*** Opening of Source records ***
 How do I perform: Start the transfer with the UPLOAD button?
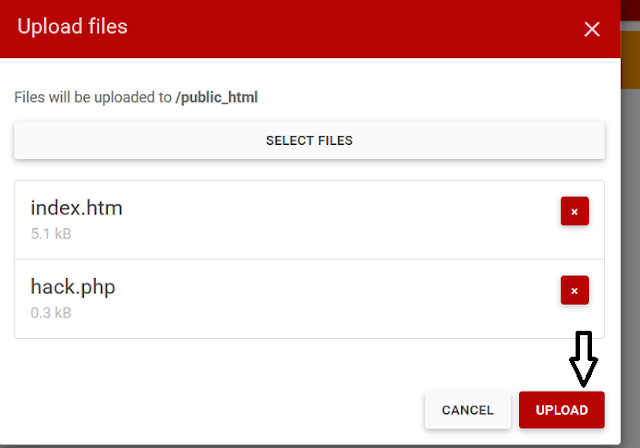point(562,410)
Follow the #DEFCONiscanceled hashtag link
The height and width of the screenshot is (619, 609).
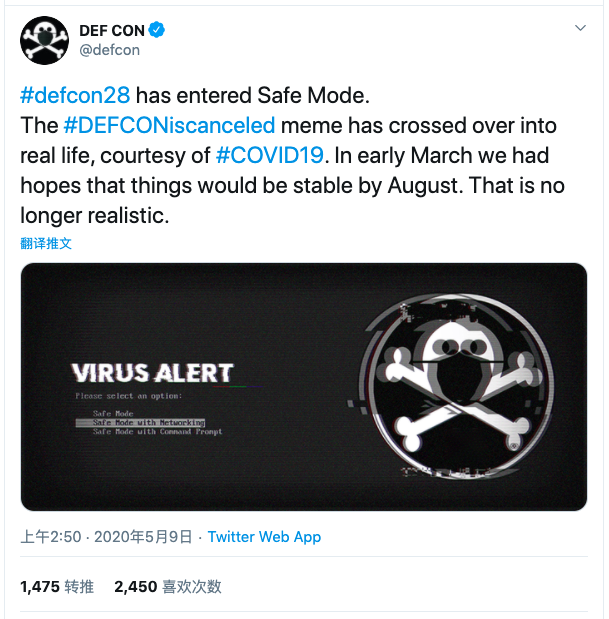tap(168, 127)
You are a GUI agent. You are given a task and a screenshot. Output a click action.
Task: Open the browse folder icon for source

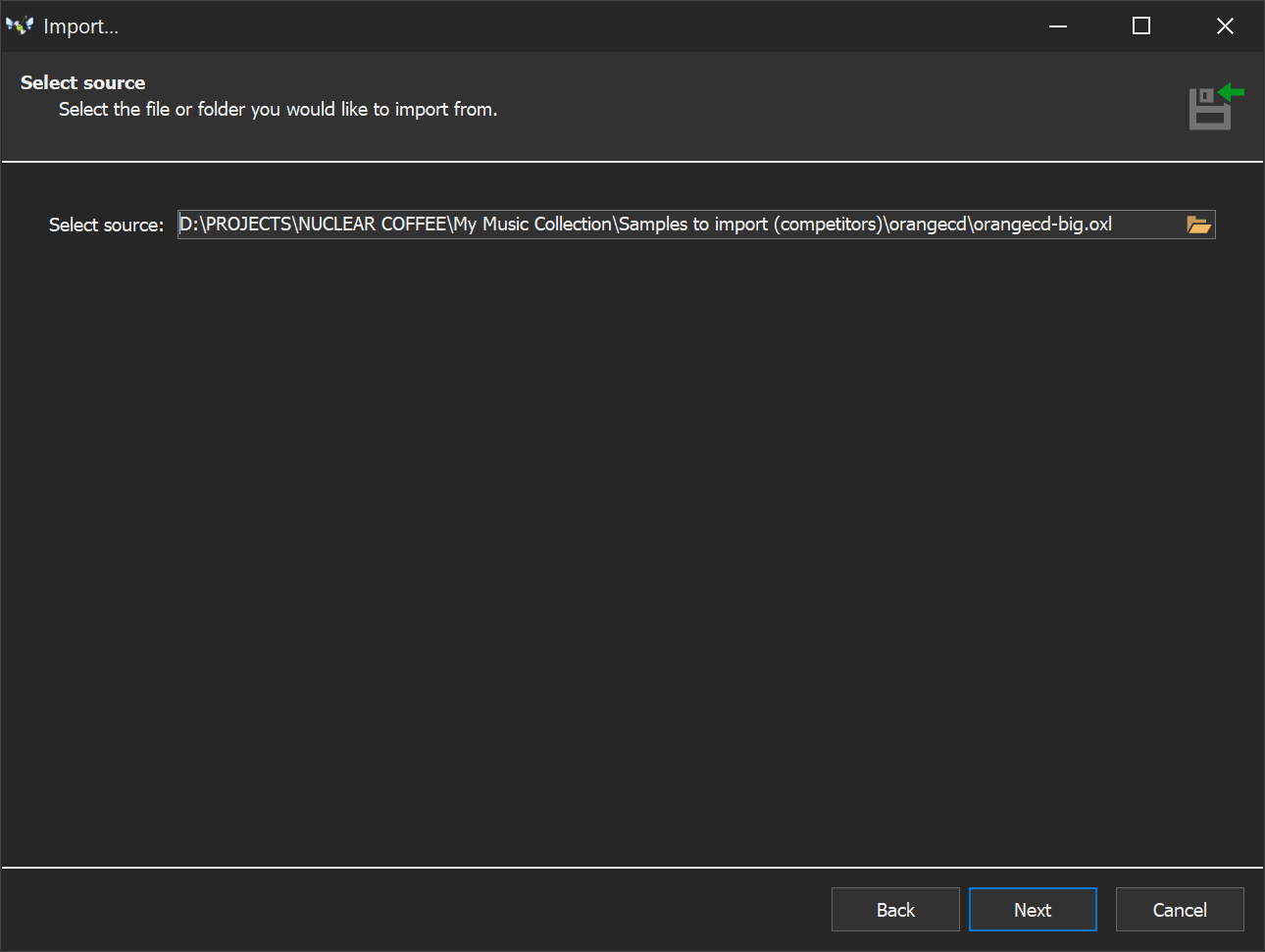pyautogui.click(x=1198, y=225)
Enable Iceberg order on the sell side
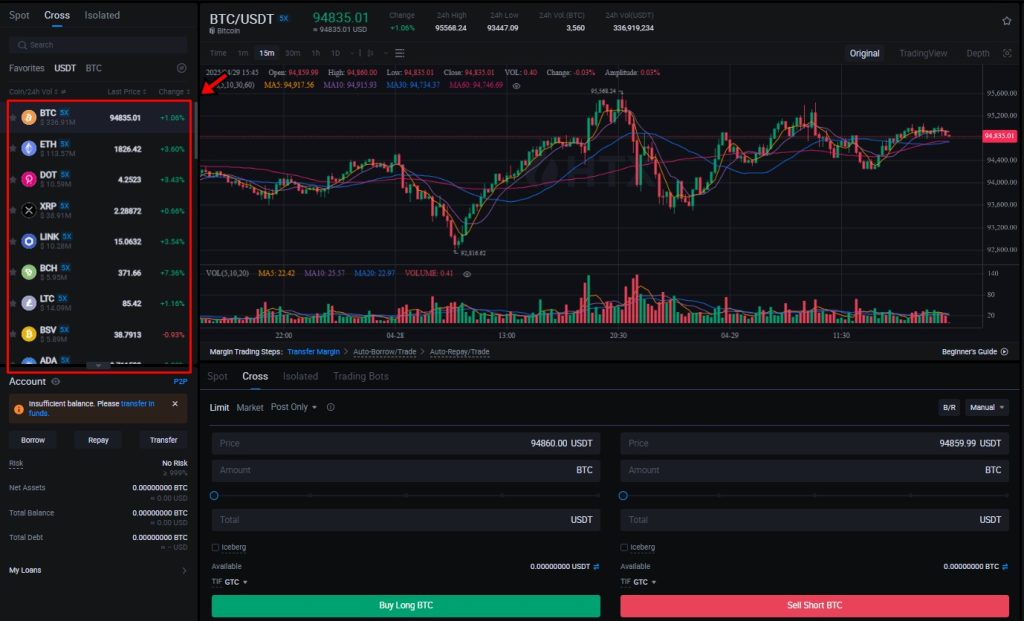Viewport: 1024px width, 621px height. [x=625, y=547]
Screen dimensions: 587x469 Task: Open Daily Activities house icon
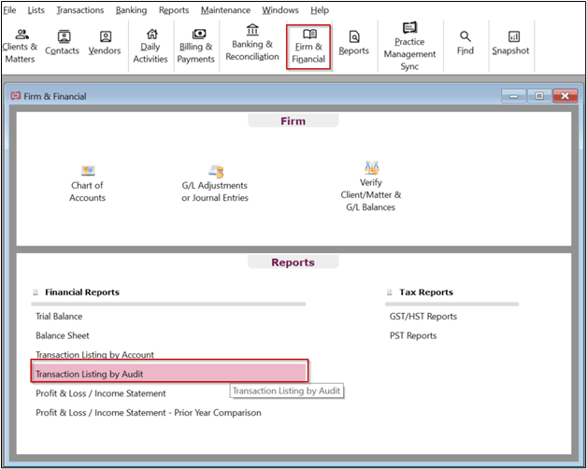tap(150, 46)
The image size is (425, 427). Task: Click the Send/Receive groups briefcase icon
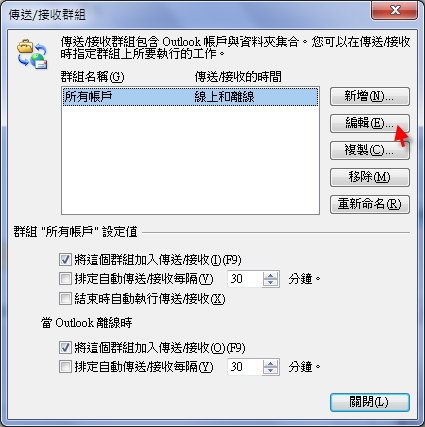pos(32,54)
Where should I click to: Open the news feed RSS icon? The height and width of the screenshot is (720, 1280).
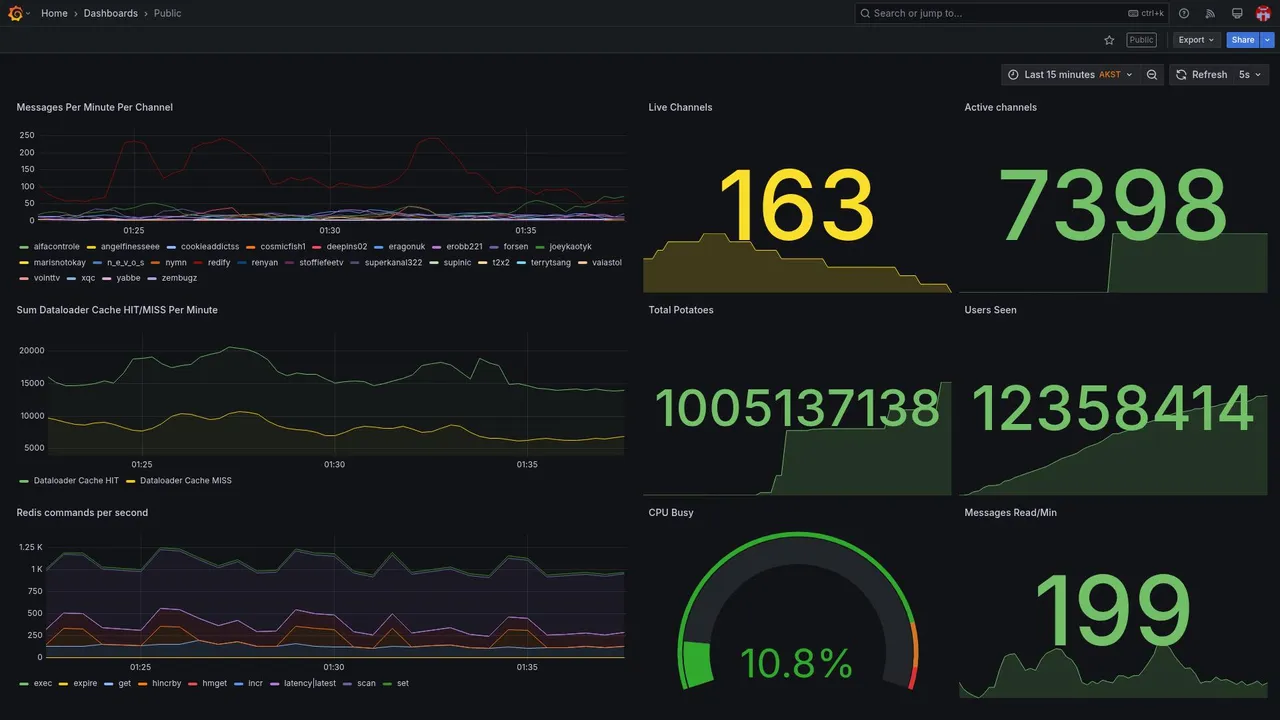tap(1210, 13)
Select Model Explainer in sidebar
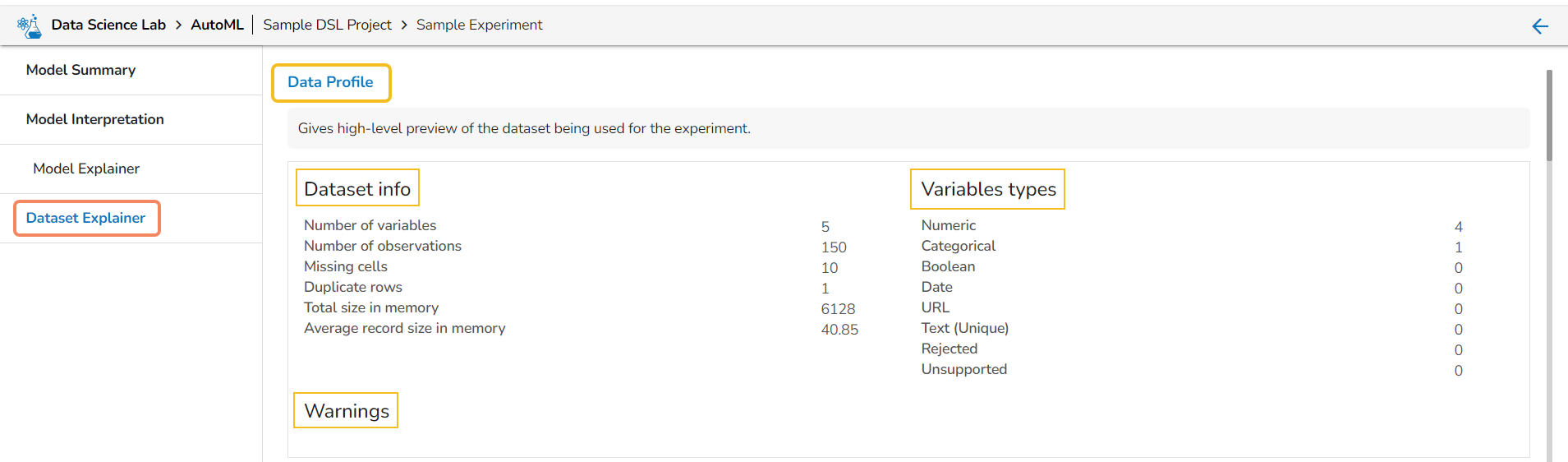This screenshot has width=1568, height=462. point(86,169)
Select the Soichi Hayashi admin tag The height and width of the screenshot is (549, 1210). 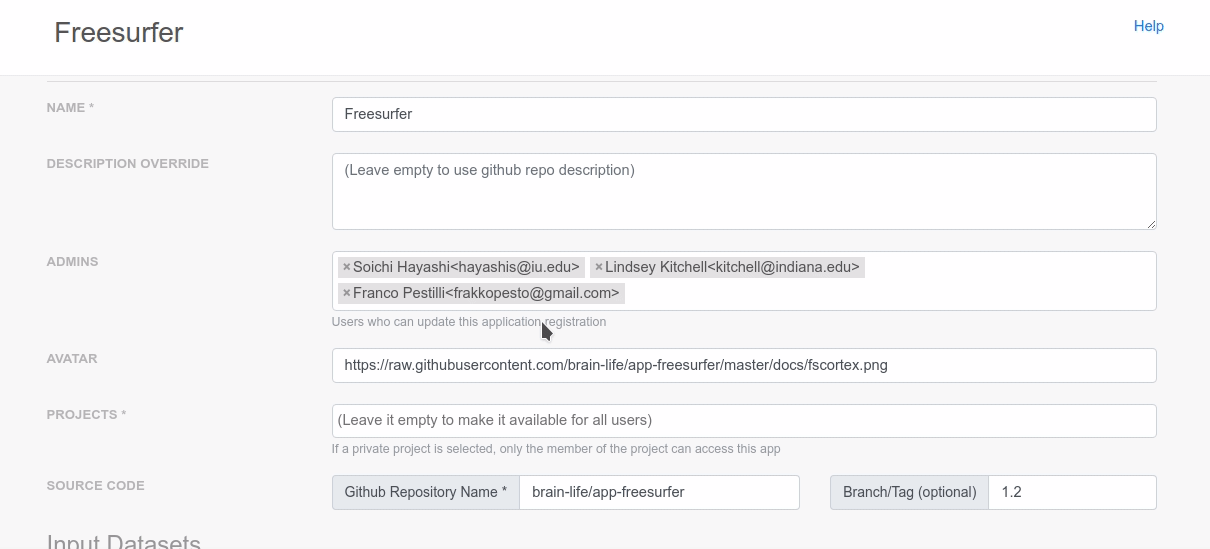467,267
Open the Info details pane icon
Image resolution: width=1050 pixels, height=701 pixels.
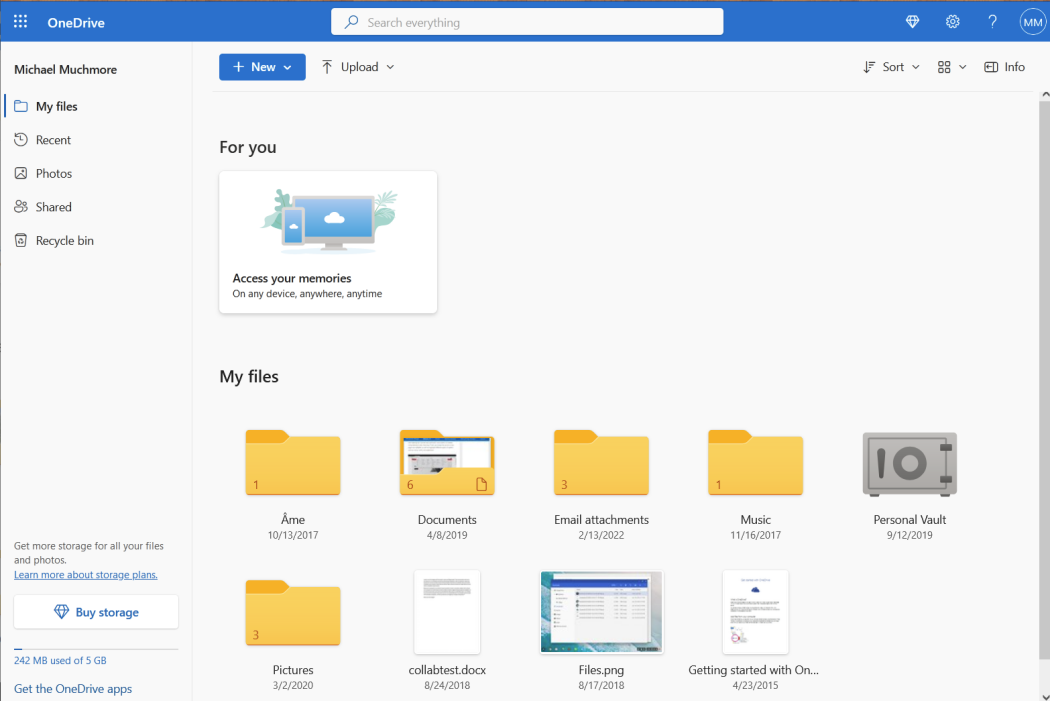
*** Close of Source records ***
◆ **Exercise objective**
Nothing but the lines from the first line of the records above to the line with "You are a GUI", inclusive, should be transcribed exactly, and the pictures must be left out.

◆ **Task solution**
 How do I perform: Start the transfer with the UPLOAD button?
point(562,410)
Follow the #DEFCONiscanceled hashtag link
The height and width of the screenshot is (619, 609).
tap(168, 127)
You are a GUI agent. You are given a task and a screenshot. Output a click action.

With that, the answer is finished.